TASK INSTRUCTIONS = Find every line in the items below that contains the word "resolution", and copy each of those lines.

(Entries for locating elements and text)

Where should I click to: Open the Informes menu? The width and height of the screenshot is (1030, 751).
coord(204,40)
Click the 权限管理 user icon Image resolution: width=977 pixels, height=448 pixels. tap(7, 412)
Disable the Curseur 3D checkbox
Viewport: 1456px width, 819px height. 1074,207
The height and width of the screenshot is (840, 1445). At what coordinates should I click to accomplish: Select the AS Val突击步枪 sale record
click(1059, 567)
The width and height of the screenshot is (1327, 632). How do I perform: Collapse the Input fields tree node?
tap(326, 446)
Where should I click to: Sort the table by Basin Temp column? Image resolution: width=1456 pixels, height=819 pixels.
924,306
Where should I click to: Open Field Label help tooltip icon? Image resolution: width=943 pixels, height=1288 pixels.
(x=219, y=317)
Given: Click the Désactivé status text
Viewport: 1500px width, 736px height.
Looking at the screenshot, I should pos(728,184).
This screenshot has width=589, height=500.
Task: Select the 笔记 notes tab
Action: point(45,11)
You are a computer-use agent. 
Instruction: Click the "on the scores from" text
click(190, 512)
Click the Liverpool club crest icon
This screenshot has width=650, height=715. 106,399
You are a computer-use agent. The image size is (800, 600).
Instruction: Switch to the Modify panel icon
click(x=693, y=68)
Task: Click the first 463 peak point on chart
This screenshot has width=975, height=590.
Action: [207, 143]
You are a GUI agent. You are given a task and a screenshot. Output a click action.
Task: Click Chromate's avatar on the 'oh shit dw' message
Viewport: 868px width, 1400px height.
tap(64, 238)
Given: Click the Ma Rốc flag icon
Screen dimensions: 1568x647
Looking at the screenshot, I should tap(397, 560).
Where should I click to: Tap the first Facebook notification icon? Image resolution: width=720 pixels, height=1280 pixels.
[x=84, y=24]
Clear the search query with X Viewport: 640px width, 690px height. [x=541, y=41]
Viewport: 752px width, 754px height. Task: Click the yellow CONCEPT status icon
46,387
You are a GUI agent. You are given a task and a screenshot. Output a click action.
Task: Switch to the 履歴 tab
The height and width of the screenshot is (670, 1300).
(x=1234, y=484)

RESPONSE TO THIS TASK =
Click the 权限管理 user icon Image resolution: width=977 pixels, height=448 pixels. tap(7, 412)
Where should I click to: Sort the table by Basin Temp column? Image resolution: width=1456 pixels, height=819 pixels.
Where should I click to: Open Field Label help tooltip icon? Image resolution: width=943 pixels, height=1288 pixels.
Where should I click to: Tap the first Facebook notification icon? Image resolution: width=720 pixels, height=1280 pixels.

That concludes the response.